Women’s Yoga: A Beginning

I have been exploring this question for several years, and not out of idle curiosity. The subject became especially relevant after the birth of my two younger children.

I began practising yoga in 1999. At that time the overall algorithm of practice was fairly standard, and there were not yet so many individual methodologies. In 2005 I began teaching, and most practitioners in my group were my age: young, relatively healthy, without children or families at that point.

When my eldest son was born in 2011, I continued practising with the same diligence and according to the same pattern, but with less enthusiasm and more disappointment, because there was less sleep, less rest, and the condition of the tissues, especially in the first months after childbirth, was simply different.

If someone had redirected my attention during that period toward recovery and toward caring not only for the child but also for myself, it would have given me more physical and emotional strength. Now I understand, not only from books, why asana is only the third limb of yoga while yama and niyama are the basic principles from which everything begins.
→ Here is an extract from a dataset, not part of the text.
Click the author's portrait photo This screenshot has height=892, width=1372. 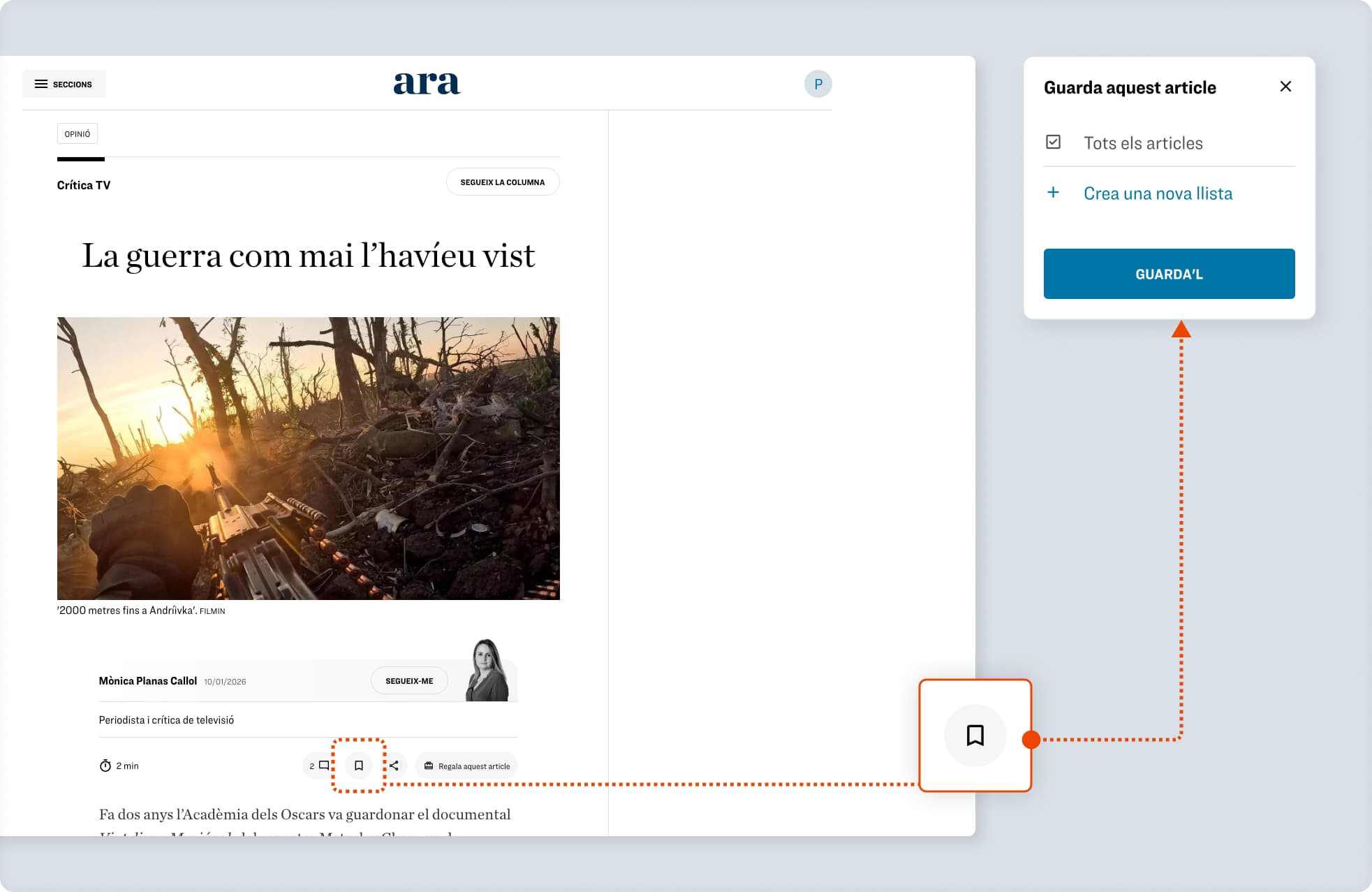(487, 671)
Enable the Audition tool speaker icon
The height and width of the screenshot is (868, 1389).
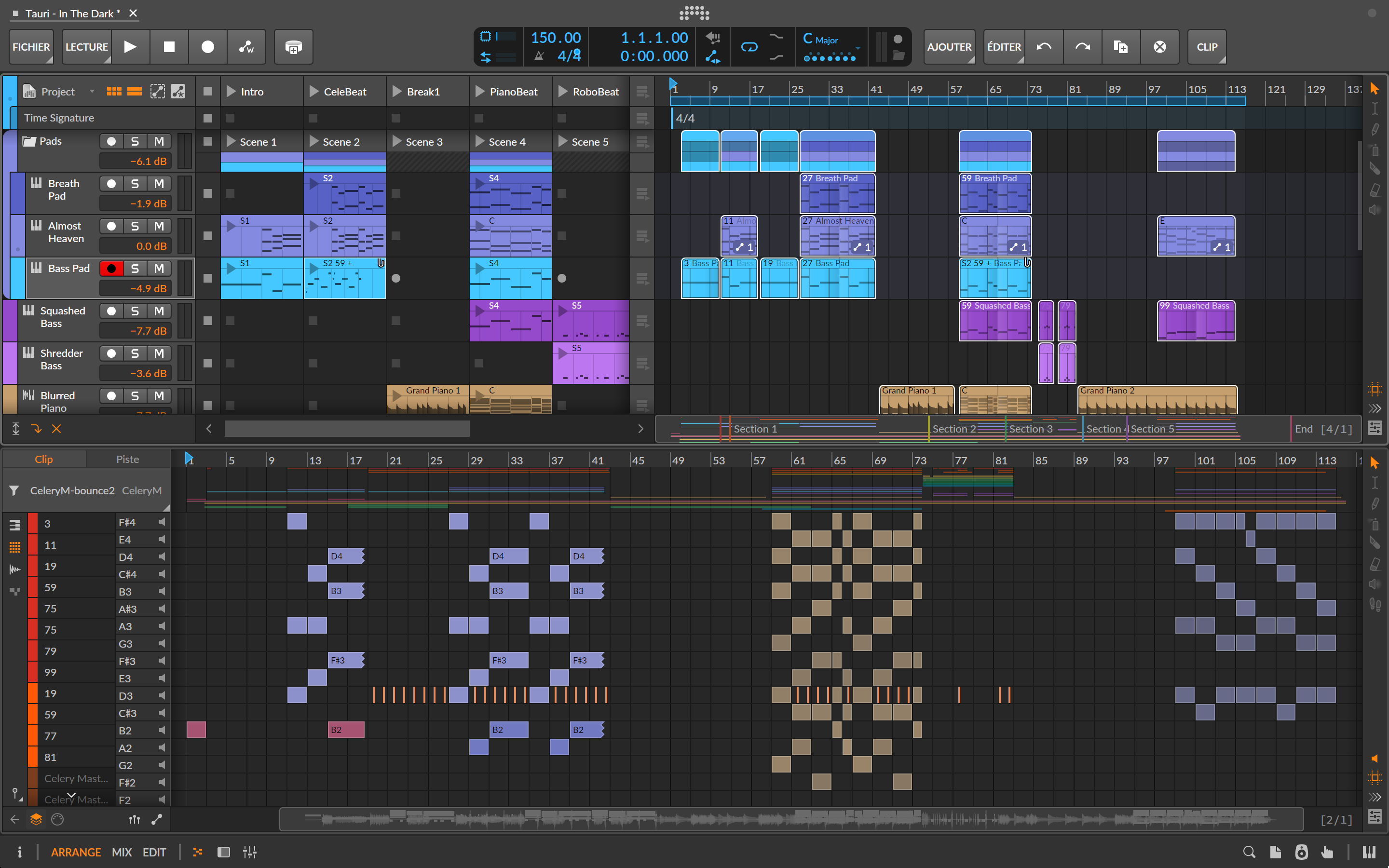click(x=1375, y=210)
Strictly speaking, there is no separate thing called women’s yoga. But Ayurveda offers a wonderful principle: Desha-Kala-Patra, or Place, Time, and Circumstance. Through my own health I came to appreciate how important it is to practise gently and in accordance with the body’s real condition.

The main elements I keep returning to are:

  • Rest and nourishment – sleep, Yoga Nidra, ghee, and the restoration of basic reserves.
  • Abdominal support – learning to engage the deep abdominal muscles correctly so that the lumbar spine is truly supported, rather than forcing the body through strain.
  • The hormonal factor – a woman’s tissues change continuously under hormonal influence, and practice must take that into account.

The body will execute every command we give it, but the question is always: at what cost? This applies not only to women after childbirth. Many people need to restore breathing patterns and learn where true support in the body comes from.

Women’s yoga is therefore more accurately described as yoga with particular attention to the needs of a woman’s body, life stage, and rhythm.